- **WHAT THIS EXERCISE ASKS**:
1 – List every passage in the contact tracing discussion that is marked with ">" as quoted from someone else, leaving out that mark.
2 – Repeat word for word everything in the contact tracing discussion from "That's a false" down to "this is better.".

- **READING TEXT**:

──────────

> Do you not think touting the horn of privacy in this crisis where everybody is unprepared is doing us any good?
That's a false equivalence, there are much more private contact tracing approaches that exist today, backed by device manufacturers. Governments that aren't using those approaches should justify with actual evidence why they're not appropriate, rather than asking if we won't just think of the children.
> Why do you think it will remain once this is all over?
Because there is a large body of evidence throughout history that suggests exactly this.
I might be misunderstand it but reading the document I couldn't see that this doesn't involve providing any data. I don't see a way how this could work without sharing data with authorities. The document seems to imply that the data WILL be shared with public health authorities (govt). So I don't see how this is better.
> • Each user will have to make an explicit choice to turn on the technology. It can also be turned off by the user at any time.
Ok, I can give you this one, for people who are mandated by law to have this installed, uninstalling is not an option.
> • This system does not collect location data from your device, and does not share the identities of other users to each other, Google or Apple. The user controls all data they want to share, and the decision to share it.

──────────

- **STORED ROWS**:
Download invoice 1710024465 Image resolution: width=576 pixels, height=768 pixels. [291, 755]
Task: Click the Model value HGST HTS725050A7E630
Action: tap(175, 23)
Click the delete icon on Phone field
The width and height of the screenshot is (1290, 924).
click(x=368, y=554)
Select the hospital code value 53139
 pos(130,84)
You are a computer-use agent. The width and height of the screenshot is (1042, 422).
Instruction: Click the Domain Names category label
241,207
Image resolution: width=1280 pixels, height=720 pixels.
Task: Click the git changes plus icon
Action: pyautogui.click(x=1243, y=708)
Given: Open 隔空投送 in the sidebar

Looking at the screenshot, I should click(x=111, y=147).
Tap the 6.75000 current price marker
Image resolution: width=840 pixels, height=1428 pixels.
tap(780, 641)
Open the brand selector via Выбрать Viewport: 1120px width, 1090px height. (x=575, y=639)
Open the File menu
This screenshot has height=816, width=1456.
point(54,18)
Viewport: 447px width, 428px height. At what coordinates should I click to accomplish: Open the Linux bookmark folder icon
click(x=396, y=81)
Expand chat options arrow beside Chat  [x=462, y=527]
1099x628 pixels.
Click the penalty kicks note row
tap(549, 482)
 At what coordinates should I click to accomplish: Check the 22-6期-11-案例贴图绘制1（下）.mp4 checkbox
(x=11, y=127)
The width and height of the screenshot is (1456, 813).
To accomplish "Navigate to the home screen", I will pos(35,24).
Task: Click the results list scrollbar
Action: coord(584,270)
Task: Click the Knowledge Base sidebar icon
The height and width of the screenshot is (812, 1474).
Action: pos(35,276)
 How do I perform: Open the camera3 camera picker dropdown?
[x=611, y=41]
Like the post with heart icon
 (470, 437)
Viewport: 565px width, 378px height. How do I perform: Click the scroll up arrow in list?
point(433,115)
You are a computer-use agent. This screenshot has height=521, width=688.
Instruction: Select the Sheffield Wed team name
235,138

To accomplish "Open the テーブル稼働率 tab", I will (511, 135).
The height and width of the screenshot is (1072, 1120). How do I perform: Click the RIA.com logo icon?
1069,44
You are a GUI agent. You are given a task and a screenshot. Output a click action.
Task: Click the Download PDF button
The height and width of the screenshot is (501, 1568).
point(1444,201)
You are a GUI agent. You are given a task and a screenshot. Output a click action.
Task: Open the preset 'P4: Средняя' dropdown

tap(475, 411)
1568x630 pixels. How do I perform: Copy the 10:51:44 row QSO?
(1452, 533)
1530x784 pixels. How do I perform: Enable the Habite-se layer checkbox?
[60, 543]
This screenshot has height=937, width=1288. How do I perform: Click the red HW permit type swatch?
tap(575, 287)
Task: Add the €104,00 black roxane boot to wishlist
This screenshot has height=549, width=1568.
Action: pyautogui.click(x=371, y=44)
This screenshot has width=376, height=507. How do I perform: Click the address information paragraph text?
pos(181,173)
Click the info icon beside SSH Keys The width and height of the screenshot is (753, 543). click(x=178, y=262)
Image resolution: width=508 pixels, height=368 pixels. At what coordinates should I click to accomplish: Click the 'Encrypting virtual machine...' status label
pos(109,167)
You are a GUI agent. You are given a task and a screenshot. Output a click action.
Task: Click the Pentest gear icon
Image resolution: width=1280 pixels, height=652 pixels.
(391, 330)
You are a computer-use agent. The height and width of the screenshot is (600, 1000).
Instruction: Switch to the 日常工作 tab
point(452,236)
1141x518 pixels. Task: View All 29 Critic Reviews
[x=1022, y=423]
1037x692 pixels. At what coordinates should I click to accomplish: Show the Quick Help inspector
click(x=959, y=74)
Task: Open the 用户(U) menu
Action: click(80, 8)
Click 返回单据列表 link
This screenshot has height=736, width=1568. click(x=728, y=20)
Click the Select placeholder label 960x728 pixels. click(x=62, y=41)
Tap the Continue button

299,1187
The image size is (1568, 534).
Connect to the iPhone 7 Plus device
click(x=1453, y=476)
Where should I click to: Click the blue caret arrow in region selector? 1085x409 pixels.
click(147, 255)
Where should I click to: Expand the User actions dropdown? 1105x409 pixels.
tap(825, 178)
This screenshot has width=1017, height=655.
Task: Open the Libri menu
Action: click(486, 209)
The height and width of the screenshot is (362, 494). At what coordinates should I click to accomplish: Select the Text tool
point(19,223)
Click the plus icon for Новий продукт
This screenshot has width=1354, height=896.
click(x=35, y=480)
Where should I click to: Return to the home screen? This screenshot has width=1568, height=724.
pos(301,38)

──────────

- **THE REPLIES**:
1 –
1. Do you not think touting the horn of privacy in this crisis where everybody is unprepared is doing us any good?
2. Why do you think it will remain once this is all over?
3. • Each user will have to make an explicit choice to turn on the technology. It can also be turned off by the user at any time.
4. • This system does not collect location data from your device, and does not share the identities of other users to each other, Google or Apple. The user controls all data they want to share, and the decision to share it.

2 –
That's a false equivalence, there are much more private contact tracing approaches that exist today, backed by device manufacturers. Governments that aren't using those approaches should justify with actual evidence why they're not appropriate, rather than asking if we won't just think of the children.
> Why do you think it will remain once this is all over?
Because there is a large body of evidence throughout history that suggests exactly this.
I might be misunderstand it but reading the document I couldn't see that this doesn't involve providing any data. I don't see a way how this could work without sharing data with authorities. The document seems to imply that the data WILL be shared with public health authorities (govt). So I don't see how this is better.